Using different rotational speeds in friction stir welding is a new way to improve the microstructure and the impact toughness of the weld. However, the specific speed most suitable for Q1100 ultra-high strength steel has yet to be discovered. Here, friction stir welding of 8 mm thick Q1100 ultra-high strength steel was carried out at constant welding speeds of 375 rpm, 475 rpm, and 600 rpm. With the aid of an optical microscope, a microhardness tester, an impact tester, a tensile tester, and a field emission scanning electron microscope (SEM) equipped with an electron backscatter diffraction (EBSD) system, the microstructure characteristics such as the carbide precipitation phase in the original austenite grains, the dislocation pattern within the martensitic lath, and the fracture morphology of the impact specimens were analyzed. The results show that the overall hardness and impact toughness of the advancing side and retreating side of the stirring zone show a trend of first increasing and then decreasing with the increase of the rotational speed, in which the hardness value of the advancing side of the same speed is higher than that of the retreating side.

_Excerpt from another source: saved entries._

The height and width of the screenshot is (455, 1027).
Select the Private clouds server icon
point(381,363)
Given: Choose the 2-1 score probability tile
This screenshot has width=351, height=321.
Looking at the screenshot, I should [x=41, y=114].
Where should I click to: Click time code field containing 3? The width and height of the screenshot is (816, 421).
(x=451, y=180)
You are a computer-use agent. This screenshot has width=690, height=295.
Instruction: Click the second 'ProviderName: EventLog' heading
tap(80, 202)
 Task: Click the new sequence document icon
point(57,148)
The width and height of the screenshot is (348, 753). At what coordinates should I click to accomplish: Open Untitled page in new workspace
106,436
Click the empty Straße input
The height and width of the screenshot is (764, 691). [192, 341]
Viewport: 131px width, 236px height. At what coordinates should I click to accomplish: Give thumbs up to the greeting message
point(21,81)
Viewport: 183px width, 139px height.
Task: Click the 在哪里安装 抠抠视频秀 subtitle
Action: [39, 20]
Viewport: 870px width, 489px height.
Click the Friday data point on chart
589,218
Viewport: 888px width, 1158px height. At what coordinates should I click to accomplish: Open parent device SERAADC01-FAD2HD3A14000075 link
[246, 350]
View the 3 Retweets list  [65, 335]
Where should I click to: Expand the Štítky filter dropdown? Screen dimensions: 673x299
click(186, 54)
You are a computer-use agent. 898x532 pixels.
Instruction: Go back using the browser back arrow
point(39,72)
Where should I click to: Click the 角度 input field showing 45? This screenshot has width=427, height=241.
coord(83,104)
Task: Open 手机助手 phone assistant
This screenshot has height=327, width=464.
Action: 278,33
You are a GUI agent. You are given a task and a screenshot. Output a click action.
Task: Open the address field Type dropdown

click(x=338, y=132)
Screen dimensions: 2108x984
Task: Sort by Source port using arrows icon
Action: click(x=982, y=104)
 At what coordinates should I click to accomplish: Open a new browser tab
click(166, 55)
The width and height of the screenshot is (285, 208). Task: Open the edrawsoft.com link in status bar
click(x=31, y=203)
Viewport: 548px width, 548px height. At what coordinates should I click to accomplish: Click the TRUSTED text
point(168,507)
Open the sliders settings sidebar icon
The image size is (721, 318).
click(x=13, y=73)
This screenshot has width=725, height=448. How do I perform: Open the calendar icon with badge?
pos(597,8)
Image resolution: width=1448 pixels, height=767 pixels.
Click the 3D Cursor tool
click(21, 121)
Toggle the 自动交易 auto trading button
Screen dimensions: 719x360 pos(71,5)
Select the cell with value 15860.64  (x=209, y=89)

In contrast, the impact toughness is higher on the retreating than on the advancing side. At 375 rpm, the carbide is needle-like, the martensite bundle is narrow, and there are more high-angle grain boundaries, the hindrance to crack expansion is significant, and the toughness is higher relative to the base material. At 475 rpm, the martensite bundle widens, the number of high-angle grain boundaries increases, both the advancing and retreating sides are ductile fractures with small tearing dimples of varying sizes distributed around the large tearing dimples, and the toughness increases relative to 375 rpm. When the speed at 600 rpm, the carbide is coarser, the martensite bundle is more expansive than at 475 rpm, the number of high-angle grain boundaries is reduced, the tearing toughness dimples are unevenly distributed, and the toughness is reduced. Compared to 375 rpm and 600 rpm, the joint cooling rate is either faster or slower, and the 475 rpm cooling rate is just right in between. Meanwhile, when the rotational speed at 475 rpm, the average hardness of the joint is 375 HV, the impact work at − 40℃ is 51 J, and its tensile strength and elongation are 998 MPa and 3.09%, respectively, with the best comprehensive mechanical properties.